*** DATASET ENTRIES ***

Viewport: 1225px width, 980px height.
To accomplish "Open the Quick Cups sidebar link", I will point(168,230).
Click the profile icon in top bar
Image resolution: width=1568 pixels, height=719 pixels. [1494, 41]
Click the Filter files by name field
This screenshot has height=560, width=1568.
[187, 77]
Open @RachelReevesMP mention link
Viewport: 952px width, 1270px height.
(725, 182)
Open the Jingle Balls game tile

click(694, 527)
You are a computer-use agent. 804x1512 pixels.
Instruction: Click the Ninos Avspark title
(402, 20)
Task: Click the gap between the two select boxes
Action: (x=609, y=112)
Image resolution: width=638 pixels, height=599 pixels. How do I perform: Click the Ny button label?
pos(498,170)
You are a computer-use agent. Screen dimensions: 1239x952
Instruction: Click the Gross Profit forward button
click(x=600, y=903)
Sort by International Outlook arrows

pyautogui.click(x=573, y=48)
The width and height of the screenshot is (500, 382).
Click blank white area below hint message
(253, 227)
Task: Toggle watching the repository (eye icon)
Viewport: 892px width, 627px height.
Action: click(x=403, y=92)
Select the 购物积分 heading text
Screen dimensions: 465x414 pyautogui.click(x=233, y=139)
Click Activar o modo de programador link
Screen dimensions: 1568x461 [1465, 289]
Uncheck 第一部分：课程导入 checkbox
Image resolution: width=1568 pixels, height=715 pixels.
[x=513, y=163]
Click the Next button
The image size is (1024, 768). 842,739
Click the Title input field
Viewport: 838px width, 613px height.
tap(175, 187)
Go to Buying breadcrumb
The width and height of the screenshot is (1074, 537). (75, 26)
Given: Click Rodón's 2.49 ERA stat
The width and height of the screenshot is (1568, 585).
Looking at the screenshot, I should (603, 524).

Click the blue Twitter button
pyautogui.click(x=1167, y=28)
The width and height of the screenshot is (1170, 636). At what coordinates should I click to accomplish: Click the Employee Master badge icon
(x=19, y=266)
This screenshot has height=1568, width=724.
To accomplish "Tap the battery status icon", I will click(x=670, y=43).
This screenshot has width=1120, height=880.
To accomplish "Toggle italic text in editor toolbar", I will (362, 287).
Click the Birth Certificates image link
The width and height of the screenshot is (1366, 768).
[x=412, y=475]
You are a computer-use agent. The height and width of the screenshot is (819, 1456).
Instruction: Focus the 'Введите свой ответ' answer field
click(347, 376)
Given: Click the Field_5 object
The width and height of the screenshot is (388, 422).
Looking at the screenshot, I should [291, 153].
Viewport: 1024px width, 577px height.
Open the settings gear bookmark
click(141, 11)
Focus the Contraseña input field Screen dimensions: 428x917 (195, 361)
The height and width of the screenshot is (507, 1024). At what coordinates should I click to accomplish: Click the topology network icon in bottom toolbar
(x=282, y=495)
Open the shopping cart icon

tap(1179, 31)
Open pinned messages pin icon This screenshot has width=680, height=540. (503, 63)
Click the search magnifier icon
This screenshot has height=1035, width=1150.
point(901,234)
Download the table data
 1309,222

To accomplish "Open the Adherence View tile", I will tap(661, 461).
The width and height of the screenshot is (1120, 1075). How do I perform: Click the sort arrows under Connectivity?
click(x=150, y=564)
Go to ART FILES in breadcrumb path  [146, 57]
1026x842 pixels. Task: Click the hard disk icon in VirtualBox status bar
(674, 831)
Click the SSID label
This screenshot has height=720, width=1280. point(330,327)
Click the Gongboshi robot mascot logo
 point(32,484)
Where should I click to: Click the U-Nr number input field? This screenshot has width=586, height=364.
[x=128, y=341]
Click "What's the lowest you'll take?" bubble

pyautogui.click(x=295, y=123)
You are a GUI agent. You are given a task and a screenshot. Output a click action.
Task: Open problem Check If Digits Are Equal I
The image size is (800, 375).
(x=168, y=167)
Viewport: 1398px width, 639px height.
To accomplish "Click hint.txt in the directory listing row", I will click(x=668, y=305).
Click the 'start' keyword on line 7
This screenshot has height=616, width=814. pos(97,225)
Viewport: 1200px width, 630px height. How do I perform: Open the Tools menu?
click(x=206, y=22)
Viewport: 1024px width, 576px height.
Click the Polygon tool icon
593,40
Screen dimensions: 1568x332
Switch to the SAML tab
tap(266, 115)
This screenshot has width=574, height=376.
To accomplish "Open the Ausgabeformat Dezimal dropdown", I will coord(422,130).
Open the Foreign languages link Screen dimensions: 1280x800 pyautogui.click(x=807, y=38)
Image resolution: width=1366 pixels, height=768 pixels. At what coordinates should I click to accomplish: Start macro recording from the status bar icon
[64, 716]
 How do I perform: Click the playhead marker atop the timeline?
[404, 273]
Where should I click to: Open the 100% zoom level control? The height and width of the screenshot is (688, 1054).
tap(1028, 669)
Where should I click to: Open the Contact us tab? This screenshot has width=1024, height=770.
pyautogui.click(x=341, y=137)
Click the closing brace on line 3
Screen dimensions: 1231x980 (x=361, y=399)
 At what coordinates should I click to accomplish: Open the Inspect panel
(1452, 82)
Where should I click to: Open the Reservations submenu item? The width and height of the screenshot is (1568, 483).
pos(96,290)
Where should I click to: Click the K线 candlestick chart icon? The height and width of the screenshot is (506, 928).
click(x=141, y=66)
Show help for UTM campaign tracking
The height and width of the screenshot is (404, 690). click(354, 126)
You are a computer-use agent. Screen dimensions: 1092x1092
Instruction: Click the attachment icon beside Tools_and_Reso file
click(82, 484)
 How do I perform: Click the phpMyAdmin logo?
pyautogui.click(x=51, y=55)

*** End of DATASET ENTRIES ***

Would you set down every record again, exactly as it appears above?

EXERCISE OUTPUT:
Viewport: 1225px width, 980px height.
To accomplish "Open the Quick Cups sidebar link", I will point(168,230).
Click the profile icon in top bar
Image resolution: width=1568 pixels, height=719 pixels. [1494, 41]
Click the Filter files by name field
This screenshot has height=560, width=1568.
[187, 77]
Open @RachelReevesMP mention link
Viewport: 952px width, 1270px height.
(725, 182)
Open the Jingle Balls game tile

click(694, 527)
You are a computer-use agent. 804x1512 pixels.
Instruction: Click the Ninos Avspark title
(402, 20)
Task: Click the gap between the two select boxes
Action: (x=609, y=112)
Image resolution: width=638 pixels, height=599 pixels. How do I perform: Click the Ny button label?
pos(498,170)
You are a computer-use agent. Screen dimensions: 1239x952
Instruction: Click the Gross Profit forward button
click(x=600, y=903)
Sort by International Outlook arrows

pyautogui.click(x=573, y=48)
The width and height of the screenshot is (500, 382).
Click blank white area below hint message
(253, 227)
Task: Toggle watching the repository (eye icon)
Viewport: 892px width, 627px height.
Action: click(x=403, y=92)
Select the 购物积分 heading text
Screen dimensions: 465x414 pyautogui.click(x=233, y=139)
Click Activar o modo de programador link
Screen dimensions: 1568x461 [1465, 289]
Uncheck 第一部分：课程导入 checkbox
Image resolution: width=1568 pixels, height=715 pixels.
[x=513, y=163]
Click the Next button
The image size is (1024, 768). 842,739
Click the Title input field
Viewport: 838px width, 613px height.
tap(175, 187)
Go to Buying breadcrumb
The width and height of the screenshot is (1074, 537). (75, 26)
Given: Click Rodón's 2.49 ERA stat
The width and height of the screenshot is (1568, 585).
Looking at the screenshot, I should (603, 524).

Click the blue Twitter button
pyautogui.click(x=1167, y=28)
The width and height of the screenshot is (1170, 636). At what coordinates should I click to accomplish: Click the Employee Master badge icon
(x=19, y=266)
This screenshot has height=1568, width=724.
To accomplish "Tap the battery status icon", I will click(x=670, y=43).
This screenshot has width=1120, height=880.
To accomplish "Toggle italic text in editor toolbar", I will (362, 287).
Click the Birth Certificates image link
The width and height of the screenshot is (1366, 768).
[x=412, y=475]
You are a computer-use agent. The height and width of the screenshot is (819, 1456).
Instruction: Focus the 'Введите свой ответ' answer field
click(347, 376)
Given: Click the Field_5 object
The width and height of the screenshot is (388, 422).
Looking at the screenshot, I should [291, 153].
Viewport: 1024px width, 577px height.
Open the settings gear bookmark
click(141, 11)
Focus the Contraseña input field Screen dimensions: 428x917 (195, 361)
The height and width of the screenshot is (507, 1024). At what coordinates should I click to accomplish: Click the topology network icon in bottom toolbar
(x=282, y=495)
Open the shopping cart icon

tap(1179, 31)
Open pinned messages pin icon This screenshot has width=680, height=540. (503, 63)
Click the search magnifier icon
This screenshot has height=1035, width=1150.
point(901,234)
Download the table data
 1309,222

To accomplish "Open the Adherence View tile", I will tap(661, 461).
The width and height of the screenshot is (1120, 1075). How do I perform: Click the sort arrows under Connectivity?
click(x=150, y=564)
Go to ART FILES in breadcrumb path  [146, 57]
1026x842 pixels. Task: Click the hard disk icon in VirtualBox status bar
(674, 831)
Click the SSID label
This screenshot has height=720, width=1280. point(330,327)
Click the Gongboshi robot mascot logo
 point(32,484)
Where should I click to: Click the U-Nr number input field? This screenshot has width=586, height=364.
[x=128, y=341]
Click "What's the lowest you'll take?" bubble

pyautogui.click(x=295, y=123)
You are a GUI agent. You are given a task and a screenshot. Output a click action.
Task: Open problem Check If Digits Are Equal I
The image size is (800, 375).
(x=168, y=167)
Viewport: 1398px width, 639px height.
To accomplish "Click hint.txt in the directory listing row", I will click(x=668, y=305).
Click the 'start' keyword on line 7
This screenshot has height=616, width=814. pos(97,225)
Viewport: 1200px width, 630px height. How do I perform: Open the Tools menu?
click(x=206, y=22)
Viewport: 1024px width, 576px height.
Click the Polygon tool icon
593,40
Screen dimensions: 1568x332
Switch to the SAML tab
tap(266, 115)
This screenshot has width=574, height=376.
To accomplish "Open the Ausgabeformat Dezimal dropdown", I will coord(422,130).
Open the Foreign languages link Screen dimensions: 1280x800 pyautogui.click(x=807, y=38)
Image resolution: width=1366 pixels, height=768 pixels. At what coordinates should I click to accomplish: Start macro recording from the status bar icon
[64, 716]
 How do I perform: Click the playhead marker atop the timeline?
[404, 273]
Where should I click to: Open the 100% zoom level control? The height and width of the screenshot is (688, 1054).
tap(1028, 669)
Where should I click to: Open the Contact us tab? This screenshot has width=1024, height=770.
pyautogui.click(x=341, y=137)
Click the closing brace on line 3
Screen dimensions: 1231x980 (x=361, y=399)
 At what coordinates should I click to accomplish: Open the Inspect panel
(1452, 82)
Where should I click to: Open the Reservations submenu item? The width and height of the screenshot is (1568, 483).
pos(96,290)
Where should I click to: Click the K线 candlestick chart icon? The height and width of the screenshot is (506, 928).
click(x=141, y=66)
Show help for UTM campaign tracking
The height and width of the screenshot is (404, 690). click(354, 126)
You are a computer-use agent. Screen dimensions: 1092x1092
Instruction: Click the attachment icon beside Tools_and_Reso file
click(82, 484)
 How do I perform: Click the phpMyAdmin logo?
pyautogui.click(x=51, y=55)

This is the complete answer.